On 27/09/2015 15:20, Phil Clayton wrote:
24/09/15 08:44, David Matthews wrote:
On 22/09/2015 19:00, Phil Clayton wrote:
As a shameless plug for the newly updated debugger, I used that to set a
breakpoint on the exception and then it was easy to see what was going
on. The new debugger is a great deal faster than the old version so
it's perfectly feasible to build the whole compiler with debugging
enabled.
I tried the debugger many years ago but it couldn't cope with large
examples. I seem to recall that compiling with PolyML.Compiler.debug
set to true sometimes failed. I'll give it another go sometime.
I just had a quick look at the tutorial. How do you exit from the debug
prompt? (Ctrl+C didn't work.)
I've just done some timings with the new debugger and the old one.
Building the compiler with debugging enabled with the new version is
roughly 8 times slower. With the old version it was approximately 100
times slower! Note that to get the advantage with the version in git
it's necessary to run "make compiler".
At the moment to exit the debug prompt you need to continue the debuggee
with "continue" or "continueWithEx". The latter is often the easiest
way but it needs to be with an exception that isn't handled by the
debuggee or by an exception break-point (breakEx exn).
I've wondered about whether there should be a way to simply discard the
current debuggee completely. The only way I can see to do that would be
to run every top-level expression as a new thread with the REPL waiting
for that thread to complete. The top-level doesn't know when it starts
running something that it contains debugging code.

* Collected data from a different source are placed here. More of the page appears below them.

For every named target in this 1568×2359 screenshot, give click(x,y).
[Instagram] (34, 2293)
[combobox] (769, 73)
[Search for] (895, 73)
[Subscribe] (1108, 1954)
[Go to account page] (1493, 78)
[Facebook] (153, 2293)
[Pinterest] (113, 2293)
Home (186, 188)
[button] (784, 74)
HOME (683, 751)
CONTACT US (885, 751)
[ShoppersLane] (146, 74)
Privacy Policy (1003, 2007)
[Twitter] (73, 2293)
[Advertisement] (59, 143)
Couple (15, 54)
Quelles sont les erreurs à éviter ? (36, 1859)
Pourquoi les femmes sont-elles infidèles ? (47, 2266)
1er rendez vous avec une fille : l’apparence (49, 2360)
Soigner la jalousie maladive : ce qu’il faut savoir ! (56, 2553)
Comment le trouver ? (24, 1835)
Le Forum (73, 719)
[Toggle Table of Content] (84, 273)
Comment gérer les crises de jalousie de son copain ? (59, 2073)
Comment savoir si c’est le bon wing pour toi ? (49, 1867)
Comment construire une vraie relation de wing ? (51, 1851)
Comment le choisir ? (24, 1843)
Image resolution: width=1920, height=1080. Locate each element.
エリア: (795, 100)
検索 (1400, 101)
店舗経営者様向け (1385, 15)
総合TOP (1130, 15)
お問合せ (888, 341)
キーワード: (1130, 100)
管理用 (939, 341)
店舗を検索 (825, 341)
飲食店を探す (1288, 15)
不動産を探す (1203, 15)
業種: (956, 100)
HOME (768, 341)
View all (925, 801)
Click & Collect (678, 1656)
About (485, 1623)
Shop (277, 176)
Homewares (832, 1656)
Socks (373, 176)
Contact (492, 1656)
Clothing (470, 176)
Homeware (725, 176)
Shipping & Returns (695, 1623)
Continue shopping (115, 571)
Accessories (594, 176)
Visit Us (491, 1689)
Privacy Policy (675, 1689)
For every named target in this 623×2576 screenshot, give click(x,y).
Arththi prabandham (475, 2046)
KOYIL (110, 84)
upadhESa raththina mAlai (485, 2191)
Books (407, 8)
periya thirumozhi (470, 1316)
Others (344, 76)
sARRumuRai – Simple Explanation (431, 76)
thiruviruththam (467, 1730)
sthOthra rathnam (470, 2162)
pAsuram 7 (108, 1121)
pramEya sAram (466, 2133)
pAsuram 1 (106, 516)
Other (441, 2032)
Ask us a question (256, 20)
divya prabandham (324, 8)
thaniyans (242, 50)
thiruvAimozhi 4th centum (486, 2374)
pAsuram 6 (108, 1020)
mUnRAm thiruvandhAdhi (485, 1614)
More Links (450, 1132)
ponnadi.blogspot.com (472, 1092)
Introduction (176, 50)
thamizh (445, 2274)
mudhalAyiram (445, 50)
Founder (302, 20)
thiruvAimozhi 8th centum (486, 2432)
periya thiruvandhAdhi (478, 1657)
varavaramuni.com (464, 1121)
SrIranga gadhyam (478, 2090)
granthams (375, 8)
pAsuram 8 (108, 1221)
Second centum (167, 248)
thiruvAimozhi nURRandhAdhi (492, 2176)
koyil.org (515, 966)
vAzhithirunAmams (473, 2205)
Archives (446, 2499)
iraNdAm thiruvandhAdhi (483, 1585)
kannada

One other point, when trying to cut examples down to the smallest case
that demonstrates a bug, it's worth playing with
PolyML.Compiler.maxInlineSize. It's often the case that a bug only
shows up when an example is large enough that it isn't inlined so
setting this to something small, e.g. 1, may allow more of the
surrounding code to be pruned away.
That's useful to know. I checked the latest commit with maxInlineSize
set to 1 and it still compiles.
I was hopeful that increasing maxInlineSize would provide a work-around
for 5.5.2. It does, by setting maxInlineSize to 175, but at the expense
of much longer compilation times - see the tables below. Also, the
executable size of the example is much larger with 5.5.3. Is that
expected?
There have been quite a few changes to the compiler that may increase
the size of the executable and I'd have to look carefully to see exactly
why it has affected that particular example.